» **What you have to do**:
From the records below, copy out each line that has the word "computer".

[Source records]

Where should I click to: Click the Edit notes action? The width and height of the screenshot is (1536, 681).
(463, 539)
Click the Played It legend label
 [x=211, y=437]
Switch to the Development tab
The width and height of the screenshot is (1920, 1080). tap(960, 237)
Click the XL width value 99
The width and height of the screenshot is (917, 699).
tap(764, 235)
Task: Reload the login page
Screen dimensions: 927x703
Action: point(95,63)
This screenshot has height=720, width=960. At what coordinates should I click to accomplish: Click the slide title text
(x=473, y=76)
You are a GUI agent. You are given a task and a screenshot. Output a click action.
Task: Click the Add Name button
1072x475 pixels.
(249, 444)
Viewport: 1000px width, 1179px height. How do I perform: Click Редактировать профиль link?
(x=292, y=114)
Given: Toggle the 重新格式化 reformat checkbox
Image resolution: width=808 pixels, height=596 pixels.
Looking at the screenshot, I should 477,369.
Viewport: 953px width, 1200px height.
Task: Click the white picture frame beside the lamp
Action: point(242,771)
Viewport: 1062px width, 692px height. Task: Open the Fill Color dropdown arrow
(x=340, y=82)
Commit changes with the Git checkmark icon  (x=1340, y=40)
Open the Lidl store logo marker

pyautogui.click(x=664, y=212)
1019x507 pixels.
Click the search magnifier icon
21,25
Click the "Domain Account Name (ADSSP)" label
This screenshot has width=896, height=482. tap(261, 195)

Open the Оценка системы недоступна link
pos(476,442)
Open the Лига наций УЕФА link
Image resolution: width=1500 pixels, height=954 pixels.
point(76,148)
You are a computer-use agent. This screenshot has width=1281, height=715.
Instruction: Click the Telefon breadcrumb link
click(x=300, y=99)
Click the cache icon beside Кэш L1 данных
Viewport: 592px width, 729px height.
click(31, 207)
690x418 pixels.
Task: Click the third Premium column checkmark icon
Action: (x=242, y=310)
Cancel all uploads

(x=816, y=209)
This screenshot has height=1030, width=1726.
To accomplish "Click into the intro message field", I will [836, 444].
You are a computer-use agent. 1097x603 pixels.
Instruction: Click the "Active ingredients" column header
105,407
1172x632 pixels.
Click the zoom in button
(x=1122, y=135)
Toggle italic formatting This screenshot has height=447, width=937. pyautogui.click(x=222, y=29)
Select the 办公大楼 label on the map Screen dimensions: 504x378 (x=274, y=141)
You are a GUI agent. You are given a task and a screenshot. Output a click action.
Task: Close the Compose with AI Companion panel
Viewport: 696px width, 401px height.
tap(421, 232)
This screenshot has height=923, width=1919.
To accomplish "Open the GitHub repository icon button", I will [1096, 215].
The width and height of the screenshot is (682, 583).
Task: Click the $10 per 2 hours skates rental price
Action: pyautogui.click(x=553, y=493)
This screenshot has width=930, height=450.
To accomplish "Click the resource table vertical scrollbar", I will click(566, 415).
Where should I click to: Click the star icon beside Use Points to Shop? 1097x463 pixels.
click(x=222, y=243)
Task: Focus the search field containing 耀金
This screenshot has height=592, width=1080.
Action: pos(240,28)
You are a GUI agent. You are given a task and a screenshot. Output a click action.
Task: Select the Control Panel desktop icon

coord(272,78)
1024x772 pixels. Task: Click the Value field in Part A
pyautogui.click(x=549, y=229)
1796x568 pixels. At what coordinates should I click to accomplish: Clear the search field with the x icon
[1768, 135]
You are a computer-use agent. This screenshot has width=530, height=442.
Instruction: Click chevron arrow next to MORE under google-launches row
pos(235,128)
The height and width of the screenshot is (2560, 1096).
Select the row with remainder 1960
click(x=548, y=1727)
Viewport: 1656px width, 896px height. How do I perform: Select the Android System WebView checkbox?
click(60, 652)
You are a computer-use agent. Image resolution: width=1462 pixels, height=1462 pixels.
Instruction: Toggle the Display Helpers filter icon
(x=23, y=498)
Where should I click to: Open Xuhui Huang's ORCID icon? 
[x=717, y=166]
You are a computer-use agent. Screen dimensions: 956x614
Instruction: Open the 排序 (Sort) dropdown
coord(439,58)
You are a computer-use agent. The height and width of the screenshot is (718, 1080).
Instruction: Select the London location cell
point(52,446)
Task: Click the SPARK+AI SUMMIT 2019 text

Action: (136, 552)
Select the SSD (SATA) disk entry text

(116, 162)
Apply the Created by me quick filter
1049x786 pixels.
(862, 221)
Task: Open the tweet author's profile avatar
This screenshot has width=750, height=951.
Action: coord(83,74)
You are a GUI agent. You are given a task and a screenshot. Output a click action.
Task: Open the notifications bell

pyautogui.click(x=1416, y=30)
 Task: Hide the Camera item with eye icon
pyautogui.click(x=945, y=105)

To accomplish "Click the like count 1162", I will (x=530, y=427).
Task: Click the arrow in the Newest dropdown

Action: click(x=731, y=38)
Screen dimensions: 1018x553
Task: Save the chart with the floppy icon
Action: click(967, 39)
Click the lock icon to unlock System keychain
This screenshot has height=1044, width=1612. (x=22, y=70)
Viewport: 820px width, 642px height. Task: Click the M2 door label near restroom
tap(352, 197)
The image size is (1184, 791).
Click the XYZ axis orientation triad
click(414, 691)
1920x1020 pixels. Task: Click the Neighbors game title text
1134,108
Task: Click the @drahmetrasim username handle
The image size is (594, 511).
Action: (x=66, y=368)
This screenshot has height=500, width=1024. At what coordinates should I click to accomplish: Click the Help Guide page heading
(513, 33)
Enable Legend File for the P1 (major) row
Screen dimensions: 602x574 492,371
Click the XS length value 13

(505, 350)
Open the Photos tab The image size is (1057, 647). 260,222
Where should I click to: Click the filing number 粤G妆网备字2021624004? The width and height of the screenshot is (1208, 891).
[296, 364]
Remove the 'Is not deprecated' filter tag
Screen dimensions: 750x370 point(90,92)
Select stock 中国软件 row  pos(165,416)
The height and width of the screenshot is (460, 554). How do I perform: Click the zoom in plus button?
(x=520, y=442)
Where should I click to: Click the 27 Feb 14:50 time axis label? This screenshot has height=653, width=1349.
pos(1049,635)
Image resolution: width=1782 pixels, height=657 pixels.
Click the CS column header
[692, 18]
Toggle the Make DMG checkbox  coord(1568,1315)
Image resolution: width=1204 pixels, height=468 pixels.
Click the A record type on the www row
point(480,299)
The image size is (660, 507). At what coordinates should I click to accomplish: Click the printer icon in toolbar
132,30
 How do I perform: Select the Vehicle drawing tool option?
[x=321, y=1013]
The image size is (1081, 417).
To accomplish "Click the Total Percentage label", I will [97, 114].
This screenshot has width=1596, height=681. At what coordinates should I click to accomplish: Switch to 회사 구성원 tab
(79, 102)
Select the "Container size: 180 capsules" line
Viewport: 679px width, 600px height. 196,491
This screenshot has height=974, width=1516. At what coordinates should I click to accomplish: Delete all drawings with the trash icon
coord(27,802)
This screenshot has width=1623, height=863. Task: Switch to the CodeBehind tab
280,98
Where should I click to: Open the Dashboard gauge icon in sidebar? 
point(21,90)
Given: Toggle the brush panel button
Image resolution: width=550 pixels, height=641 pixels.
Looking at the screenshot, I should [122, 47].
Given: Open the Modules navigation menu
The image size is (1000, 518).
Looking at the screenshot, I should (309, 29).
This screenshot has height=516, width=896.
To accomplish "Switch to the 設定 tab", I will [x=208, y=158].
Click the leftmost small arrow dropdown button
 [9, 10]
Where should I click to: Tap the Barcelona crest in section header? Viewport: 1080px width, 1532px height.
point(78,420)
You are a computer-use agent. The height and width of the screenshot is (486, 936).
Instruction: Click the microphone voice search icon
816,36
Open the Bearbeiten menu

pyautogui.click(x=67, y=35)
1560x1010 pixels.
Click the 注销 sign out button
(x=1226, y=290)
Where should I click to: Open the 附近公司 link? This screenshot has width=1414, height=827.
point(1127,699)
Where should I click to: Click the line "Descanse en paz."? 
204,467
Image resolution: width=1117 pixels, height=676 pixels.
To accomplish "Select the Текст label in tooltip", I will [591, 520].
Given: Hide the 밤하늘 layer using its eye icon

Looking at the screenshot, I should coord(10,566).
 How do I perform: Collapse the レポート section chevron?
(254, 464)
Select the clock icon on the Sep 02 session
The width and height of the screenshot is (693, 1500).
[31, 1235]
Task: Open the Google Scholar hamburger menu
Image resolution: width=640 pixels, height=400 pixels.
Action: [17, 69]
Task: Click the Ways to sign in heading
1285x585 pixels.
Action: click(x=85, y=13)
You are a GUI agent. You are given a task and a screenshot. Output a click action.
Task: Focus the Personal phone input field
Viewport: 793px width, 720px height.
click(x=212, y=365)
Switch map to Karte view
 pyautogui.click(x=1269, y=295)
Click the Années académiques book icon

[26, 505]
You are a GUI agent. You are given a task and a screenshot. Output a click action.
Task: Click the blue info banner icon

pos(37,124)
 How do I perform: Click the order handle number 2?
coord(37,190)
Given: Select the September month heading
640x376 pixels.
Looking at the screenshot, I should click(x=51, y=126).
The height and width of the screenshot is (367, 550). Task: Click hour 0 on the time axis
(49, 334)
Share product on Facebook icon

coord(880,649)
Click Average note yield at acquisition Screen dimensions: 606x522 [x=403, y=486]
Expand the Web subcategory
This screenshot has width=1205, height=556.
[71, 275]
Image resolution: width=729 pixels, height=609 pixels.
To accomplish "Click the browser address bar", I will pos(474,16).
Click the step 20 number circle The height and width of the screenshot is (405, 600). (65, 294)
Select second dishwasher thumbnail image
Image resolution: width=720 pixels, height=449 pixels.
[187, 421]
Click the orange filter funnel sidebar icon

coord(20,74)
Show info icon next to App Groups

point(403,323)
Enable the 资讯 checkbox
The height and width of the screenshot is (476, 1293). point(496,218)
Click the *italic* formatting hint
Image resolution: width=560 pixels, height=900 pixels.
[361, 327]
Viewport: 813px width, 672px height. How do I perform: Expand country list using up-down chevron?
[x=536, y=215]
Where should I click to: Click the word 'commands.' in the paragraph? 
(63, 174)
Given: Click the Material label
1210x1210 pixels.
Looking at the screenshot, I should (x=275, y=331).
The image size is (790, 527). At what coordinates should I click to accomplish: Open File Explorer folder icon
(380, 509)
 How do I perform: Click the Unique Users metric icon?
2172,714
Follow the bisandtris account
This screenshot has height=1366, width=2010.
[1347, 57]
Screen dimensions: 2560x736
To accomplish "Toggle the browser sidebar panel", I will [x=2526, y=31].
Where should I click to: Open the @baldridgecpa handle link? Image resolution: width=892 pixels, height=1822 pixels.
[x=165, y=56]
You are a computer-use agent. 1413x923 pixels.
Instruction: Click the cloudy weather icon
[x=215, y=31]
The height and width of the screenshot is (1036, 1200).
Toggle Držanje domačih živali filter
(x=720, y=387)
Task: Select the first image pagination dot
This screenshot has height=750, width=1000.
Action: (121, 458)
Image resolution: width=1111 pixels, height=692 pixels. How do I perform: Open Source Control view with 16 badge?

» **Worked solution**:
You are a computer-use agent. This screenshot has width=1281, height=715.
You are a computer-use agent. 1097x603 pixels.
You are a computer-use agent. This screenshot has width=530, height=442.
You are a computer-use agent. Image resolution: width=1462 pixels, height=1462 pixels.
You are a computer-use agent. Screen dimensions: 956x614
You are a computer-use agent. The height and width of the screenshot is (718, 1080).
You are a computer-use agent. The height and width of the screenshot is (486, 936).
You are a computer-use agent. 1413x923 pixels.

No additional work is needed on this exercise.